8. Harus Terbiasa

237 28 7
                                    

SELAMAT MEMBACA ❤️
---------------------

Meskipun menyakitkan, pada kenyataannya, kehilangan juga bagian dari kehidupan. Meskipun kehadirannya tidak pernah diharapkan, namun sialnya ia selalu bisa datang meskipun tanpa undangan. Pagi-pagi sekali, Cakra tengah sibuk menyiapkan semua barang-barangnya.

Sekolah Cakra akan mengadakan acara camping di sebuah bukit. Cakra begitu telaten menyiapkan segalanya. Mulai dari pakaian, makanan, bahkan obat-obatan pribadi seperti minyak kayu putih, dan obat lainnya untuk berjaga-jaga.

"Mas, lihat kaos kaki Cakra, nggak?" Tanya Cakra sambil menuruni anak tangga.

"Kamu tuh kebiasaan banget, Dek! Itu di atas meja TV punya siapa lagi selain punya kamu?" Jawab Mas Dhana yang baru saja datang dari dapur.

"Nggak bau kok, Mas. Kan masih baru. Belum Cakra pakai juga." Kata Cakra seraya mengambil kaos kakinya.

Mas Dhana menghela napas berat, "Lain kali simpen ditempatnya, Dek."

Cakra pun hanya mengangguk sebagai jawaban, karena ia tengah meminum susu yang sudah disiapkan Mama hingga tandas.

"Berangkat jam berapa, Dek?" Tanya Papa.

"Jam delapan, Pa.

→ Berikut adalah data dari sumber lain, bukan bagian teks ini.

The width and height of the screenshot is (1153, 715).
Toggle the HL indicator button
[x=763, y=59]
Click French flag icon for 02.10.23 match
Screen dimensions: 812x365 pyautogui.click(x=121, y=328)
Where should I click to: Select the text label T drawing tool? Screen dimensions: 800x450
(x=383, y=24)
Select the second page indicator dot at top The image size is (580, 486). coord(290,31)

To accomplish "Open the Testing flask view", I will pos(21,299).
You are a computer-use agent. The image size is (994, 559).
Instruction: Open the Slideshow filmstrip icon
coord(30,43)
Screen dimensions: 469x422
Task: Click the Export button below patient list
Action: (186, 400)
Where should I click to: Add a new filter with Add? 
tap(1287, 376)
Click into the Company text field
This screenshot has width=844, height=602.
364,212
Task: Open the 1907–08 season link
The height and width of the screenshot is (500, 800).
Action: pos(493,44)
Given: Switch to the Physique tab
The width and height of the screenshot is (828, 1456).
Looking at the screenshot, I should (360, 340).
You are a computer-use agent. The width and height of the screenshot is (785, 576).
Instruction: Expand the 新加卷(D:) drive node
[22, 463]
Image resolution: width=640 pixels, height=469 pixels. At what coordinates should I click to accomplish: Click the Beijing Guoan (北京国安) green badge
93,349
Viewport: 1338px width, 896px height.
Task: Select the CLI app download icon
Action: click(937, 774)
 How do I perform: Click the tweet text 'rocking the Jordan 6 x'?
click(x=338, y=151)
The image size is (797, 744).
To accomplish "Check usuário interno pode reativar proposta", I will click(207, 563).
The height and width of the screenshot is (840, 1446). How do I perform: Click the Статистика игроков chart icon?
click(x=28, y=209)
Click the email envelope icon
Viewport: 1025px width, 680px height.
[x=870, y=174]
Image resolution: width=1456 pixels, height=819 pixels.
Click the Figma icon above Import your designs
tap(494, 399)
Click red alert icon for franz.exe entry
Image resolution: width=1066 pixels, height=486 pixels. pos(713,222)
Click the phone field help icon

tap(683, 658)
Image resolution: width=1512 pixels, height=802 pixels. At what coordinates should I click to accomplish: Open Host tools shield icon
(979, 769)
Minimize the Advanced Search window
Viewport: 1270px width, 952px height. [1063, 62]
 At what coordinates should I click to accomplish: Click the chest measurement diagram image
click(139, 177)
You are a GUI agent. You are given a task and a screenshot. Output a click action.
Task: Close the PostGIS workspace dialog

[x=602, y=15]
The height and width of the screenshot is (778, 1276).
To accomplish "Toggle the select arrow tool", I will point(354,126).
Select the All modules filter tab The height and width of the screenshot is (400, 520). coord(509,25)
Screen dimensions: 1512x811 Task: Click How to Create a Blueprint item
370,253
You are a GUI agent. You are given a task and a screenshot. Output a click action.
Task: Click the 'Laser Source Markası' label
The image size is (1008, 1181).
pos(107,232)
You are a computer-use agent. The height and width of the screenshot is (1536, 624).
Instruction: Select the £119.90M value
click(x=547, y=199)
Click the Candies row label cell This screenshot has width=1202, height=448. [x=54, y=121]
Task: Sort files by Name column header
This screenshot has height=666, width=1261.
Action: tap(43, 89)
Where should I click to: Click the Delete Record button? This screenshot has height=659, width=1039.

Masih ada waktu satu jam lagi."

"Mau bareng sama Mas? Tapi, Mas berangkat lima belas menit lagi. Soalnya, Mas harus ke kantor buat bantuin anak-anak. Alhamdulillah, Mas lagi banyak banget orderan." Kata Mas Dhana.

"Nggak pa-pa, Mas. Cakra bisa kok naik taksi online."

"Jadi, nggak mau diantar Papa, nih?" Papa pura-pura sedih.

"Nggak gitu. Papa kan juga harus ke showroom. Nanti Papa telat." Ujar Cakra.

"Ya terus, kenapa kalau Papa telat? Kan itu juga punya Papa. Telat satu sampai dua jam ya nggak masalah, lah. Apalagi buat anak-anak Papa." Kata Papa yang membuat Cakra tersenyum.

"Ya udah, berarti Adek berangkat sama Papa, ya? Mas berangkat sebentar lagi." Kata Mas Dhana. Cakra hanya mengangguk sebagai jawaban.

"Dek, ini Mama masukin makanan ringan dibagian depan tas, ya. Banyak kok. Adek bisa bagi-bagi juga sama teman." kata Mama.

"Makasih ya, Ma."

"Udah di cek semua, belum? Nanti ada yang ketinggalan. Mas sama Papa udah nggak ada dirumah nanti." Peringat Mas Dhana. Cakra memang terkadang teledor dalam beberapa hal.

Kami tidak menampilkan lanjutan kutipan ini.